Could you please point me towards sources where I can find out more about said hypothetical pathways and power management schemata?

And since it is an interesting question, and since I should be making a post today anyway, and since I made a mistake in that initial statement that needs to be fixed, I thought I would go ahead and take a shot at answering it out here on the frontpage.

Firstly, I need to admit that I mistyped that first part and clarify a bit. I am not personally aware of any proposed higher yield pathways (although I would not be surprised if they were out there, but that level of biochem is a region to which I venture only rarely). When we talk about the yield of a metabolic pathway we generally express it in terms of the amount of product per cycle or the amount of product per amount of reactant. What I meant to say was that there are theories concerning how to increase the amount of product per time. The distinction may seem academic, but a faster pathway generating less ATP per cycle is technically lower yield than a slow pathway generating more ATP per cycle, even if the faster one produces more net ATP in the same amount of time. So what I meant to say was that there were “theories about alternate high rate ATP production pathways“. I hope that clears things up.

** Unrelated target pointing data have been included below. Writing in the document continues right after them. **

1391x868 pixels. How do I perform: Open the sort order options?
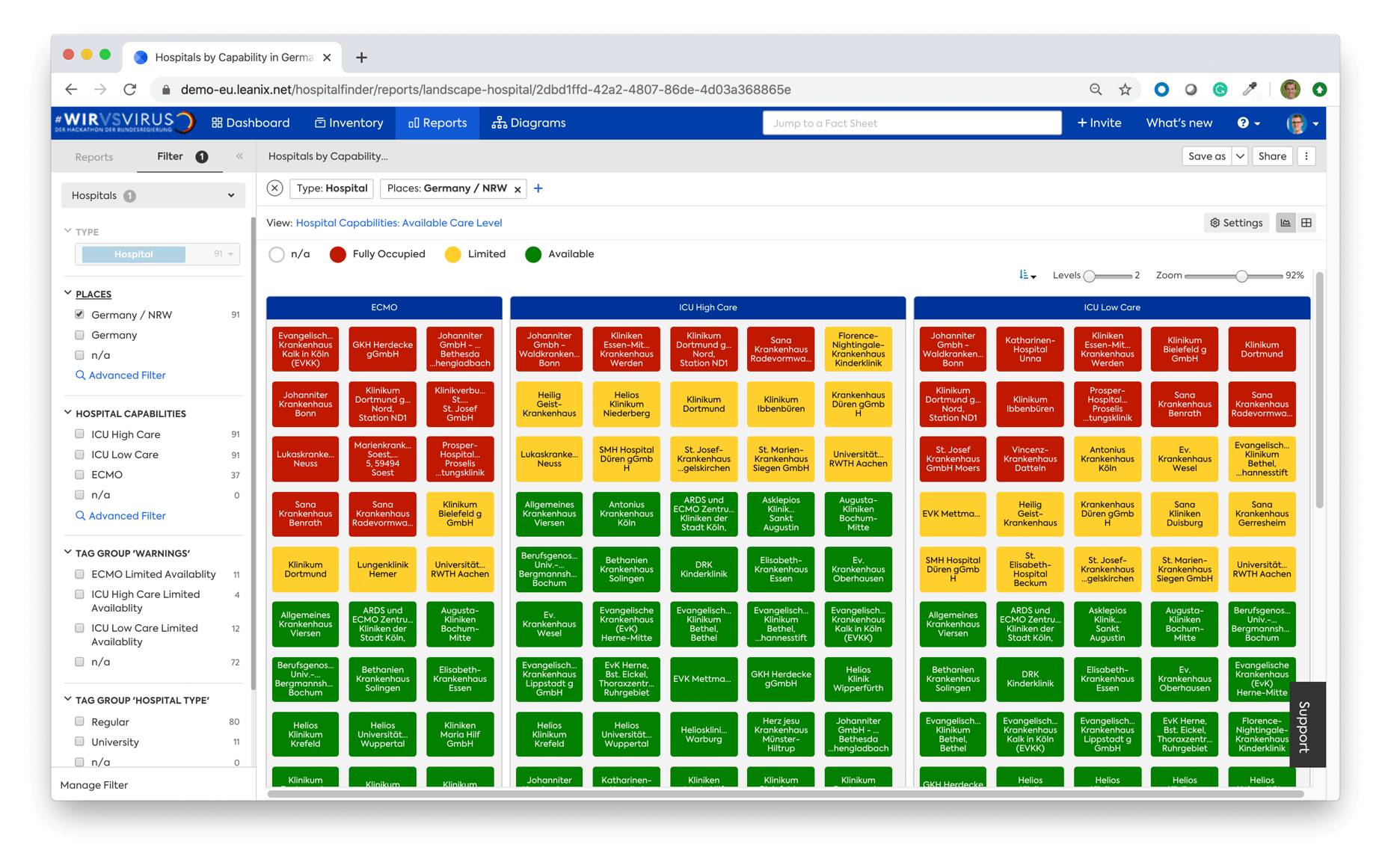point(1026,275)
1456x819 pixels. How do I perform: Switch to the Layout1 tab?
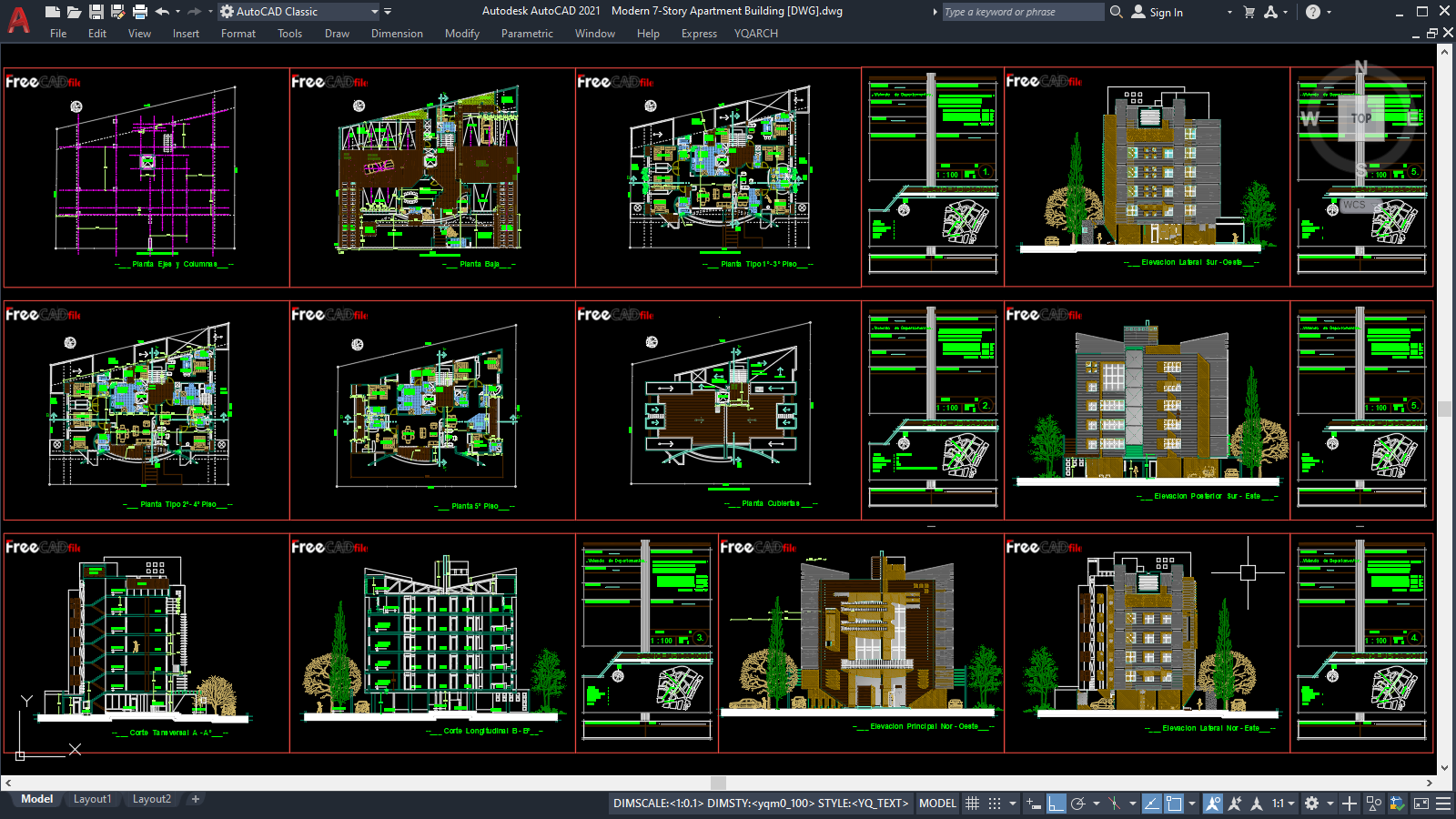click(92, 799)
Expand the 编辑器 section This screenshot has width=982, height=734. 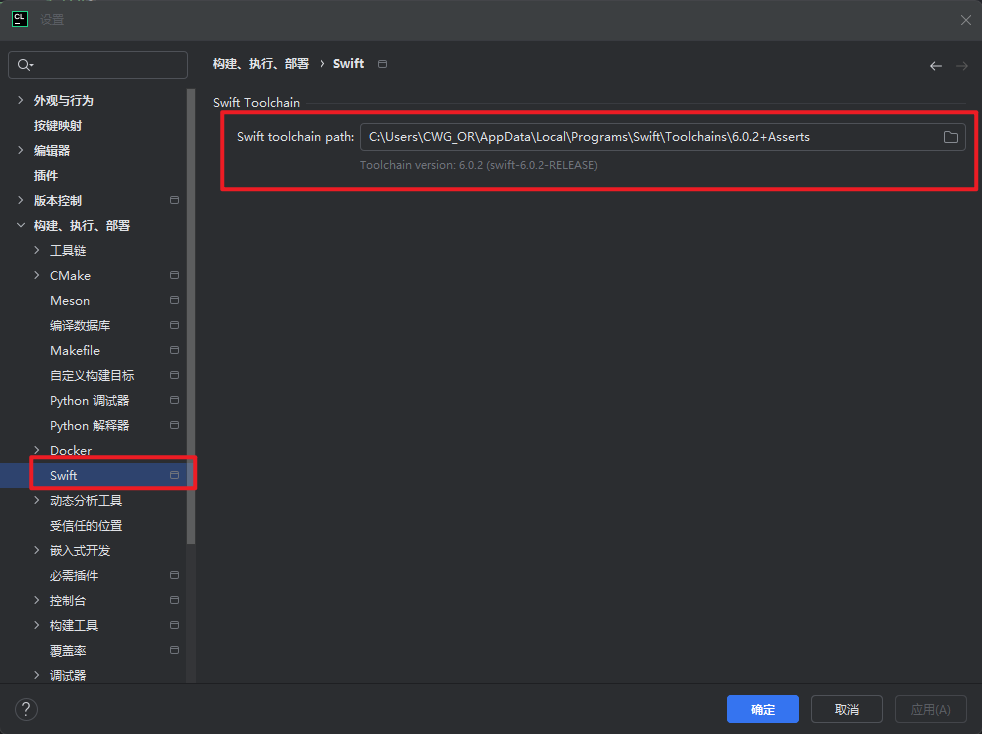[21, 150]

For those of you who don’t know, our (and other aerobic metabolizers) primary method of ATP production is a process called oxidative phosphorylation, which is dependent on our mitochondria. It is a low rate, high yield process resulting in ~32 mol ATP per 1 mol glucose. The primary method of ATP production in anaerobes is fermentation. It is a high rate, low yield process resulting in 2 mol ATP per 1 mol glucose. This trade off between yield and rate seems to be a necessary physical constant due to thermodynamic principles. All eukaryotic, multicellular life is dependent on aerobic metabolism. It’s just good evolutionary sense, as detailed in “Cooperation and Competition in the Evolution of ATP Producing Pathways” (Pfieffer, et al. 2001). But does it have to be? The answer is: probably not.

In fact, depending on what your definition of eukaryotic, multi-cellular life, then the answer is a firm “no”. Most cancers do not make use of oxidative phosphorylation even in an aerobic environment. This phenomenon, known as the Warburg effect, hinges on two factors: (1) as Pfieffer, et al. show, high rate low yield ATP producing pathways are selected for in cases of competition for resources (and the cancer can be seen as an independently evolving, parasitic entity in competition with its host); and (2) the intermediates generated by glucose metabolism are requisites for growth, thus proliferating eukaryotic cells benefit more from a higher concentration of glycolytic intermediates than they do from a higher concentration of ATP. A good review of the history and current research on the Warburg effect is “Cancer metabolism: the Warburg effect today” (Ferreira 2010).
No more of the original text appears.